[DATA — start]
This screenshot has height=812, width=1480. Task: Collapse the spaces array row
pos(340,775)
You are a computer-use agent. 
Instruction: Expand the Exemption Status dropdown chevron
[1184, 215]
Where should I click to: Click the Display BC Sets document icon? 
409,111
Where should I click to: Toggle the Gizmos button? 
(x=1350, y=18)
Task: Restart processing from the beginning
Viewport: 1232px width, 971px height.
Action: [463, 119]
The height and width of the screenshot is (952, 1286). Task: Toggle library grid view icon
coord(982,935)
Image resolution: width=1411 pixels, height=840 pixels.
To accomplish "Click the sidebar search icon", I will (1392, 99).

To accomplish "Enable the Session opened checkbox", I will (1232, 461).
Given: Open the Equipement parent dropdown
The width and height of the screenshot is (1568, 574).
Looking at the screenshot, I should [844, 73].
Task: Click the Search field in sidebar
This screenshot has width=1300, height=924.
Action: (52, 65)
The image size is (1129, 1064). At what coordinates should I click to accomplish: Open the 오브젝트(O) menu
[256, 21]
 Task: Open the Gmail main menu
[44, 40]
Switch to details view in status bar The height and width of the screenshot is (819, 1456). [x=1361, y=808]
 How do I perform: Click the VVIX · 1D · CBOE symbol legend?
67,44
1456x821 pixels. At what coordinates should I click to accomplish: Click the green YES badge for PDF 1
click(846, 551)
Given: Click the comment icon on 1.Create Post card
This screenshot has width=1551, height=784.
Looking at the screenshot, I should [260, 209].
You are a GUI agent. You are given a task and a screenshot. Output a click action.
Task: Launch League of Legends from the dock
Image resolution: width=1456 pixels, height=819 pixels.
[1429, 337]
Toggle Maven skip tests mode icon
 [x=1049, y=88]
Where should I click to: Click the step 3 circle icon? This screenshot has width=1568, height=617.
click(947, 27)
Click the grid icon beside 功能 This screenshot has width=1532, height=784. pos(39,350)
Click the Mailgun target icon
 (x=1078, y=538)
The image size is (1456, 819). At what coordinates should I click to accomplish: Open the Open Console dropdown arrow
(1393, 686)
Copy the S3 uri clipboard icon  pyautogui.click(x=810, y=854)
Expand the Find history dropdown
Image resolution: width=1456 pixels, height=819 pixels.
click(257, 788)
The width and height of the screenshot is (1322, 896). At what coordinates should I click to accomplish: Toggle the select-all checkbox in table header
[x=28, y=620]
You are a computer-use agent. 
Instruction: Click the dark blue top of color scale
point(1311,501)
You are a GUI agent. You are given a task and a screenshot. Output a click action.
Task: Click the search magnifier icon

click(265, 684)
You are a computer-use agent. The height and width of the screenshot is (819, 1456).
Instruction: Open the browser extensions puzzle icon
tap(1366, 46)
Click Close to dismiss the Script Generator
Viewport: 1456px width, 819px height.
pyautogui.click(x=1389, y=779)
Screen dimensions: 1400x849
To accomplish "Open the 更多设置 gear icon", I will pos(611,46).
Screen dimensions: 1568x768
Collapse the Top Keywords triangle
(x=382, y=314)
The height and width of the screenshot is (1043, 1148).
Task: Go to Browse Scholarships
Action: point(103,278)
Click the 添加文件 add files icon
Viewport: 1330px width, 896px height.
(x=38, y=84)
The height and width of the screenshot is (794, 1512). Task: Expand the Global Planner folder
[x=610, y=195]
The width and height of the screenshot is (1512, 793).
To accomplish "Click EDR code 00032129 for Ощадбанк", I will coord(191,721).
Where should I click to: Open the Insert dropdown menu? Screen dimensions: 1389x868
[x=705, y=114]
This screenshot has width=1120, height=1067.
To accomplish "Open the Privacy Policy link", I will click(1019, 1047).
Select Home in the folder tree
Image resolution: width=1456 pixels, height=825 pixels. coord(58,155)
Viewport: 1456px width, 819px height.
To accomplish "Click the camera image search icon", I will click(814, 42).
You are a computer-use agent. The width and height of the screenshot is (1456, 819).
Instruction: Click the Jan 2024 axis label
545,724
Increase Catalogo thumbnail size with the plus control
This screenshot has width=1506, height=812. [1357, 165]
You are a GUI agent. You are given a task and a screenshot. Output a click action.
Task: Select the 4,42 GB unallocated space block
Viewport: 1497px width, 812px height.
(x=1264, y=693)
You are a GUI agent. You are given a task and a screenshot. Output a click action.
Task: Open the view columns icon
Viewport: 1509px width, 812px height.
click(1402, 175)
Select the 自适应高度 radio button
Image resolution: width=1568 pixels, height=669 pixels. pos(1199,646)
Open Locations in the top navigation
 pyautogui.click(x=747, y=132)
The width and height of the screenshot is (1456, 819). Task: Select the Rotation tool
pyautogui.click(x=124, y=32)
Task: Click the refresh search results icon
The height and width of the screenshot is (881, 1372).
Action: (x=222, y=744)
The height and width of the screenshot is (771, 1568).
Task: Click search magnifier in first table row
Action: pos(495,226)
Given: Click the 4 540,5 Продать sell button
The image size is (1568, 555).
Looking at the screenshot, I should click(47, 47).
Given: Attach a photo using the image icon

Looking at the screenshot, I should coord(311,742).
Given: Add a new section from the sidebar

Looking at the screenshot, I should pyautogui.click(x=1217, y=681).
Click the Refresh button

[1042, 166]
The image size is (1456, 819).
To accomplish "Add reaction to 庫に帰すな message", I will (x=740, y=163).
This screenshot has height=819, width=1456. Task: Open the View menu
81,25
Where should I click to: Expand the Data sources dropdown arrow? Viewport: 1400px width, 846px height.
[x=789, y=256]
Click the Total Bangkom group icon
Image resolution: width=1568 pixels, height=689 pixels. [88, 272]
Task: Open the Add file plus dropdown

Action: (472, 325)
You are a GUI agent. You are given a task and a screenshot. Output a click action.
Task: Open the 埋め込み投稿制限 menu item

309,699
[DATA — finish]
WORK TO COMPLETE: Scan the data for the string "will" and copy each line in which it occurs.

COMPLETED TASK:
To accomplish "Click the sidebar search icon", I will (1392, 99).
To accomplish "Enable the Session opened checkbox", I will (1232, 461).
To accomplish "Open the 更多设置 gear icon", I will pos(611,46).
To accomplish "Click EDR code 00032129 for Ощадбанк", I will coord(191,721).
To accomplish "Open the Privacy Policy link", I will click(1019, 1047).
To accomplish "Click the camera image search icon", I will click(814, 42).
To accomplish "Add reaction to 庫に帰すな message", I will (x=740, y=163).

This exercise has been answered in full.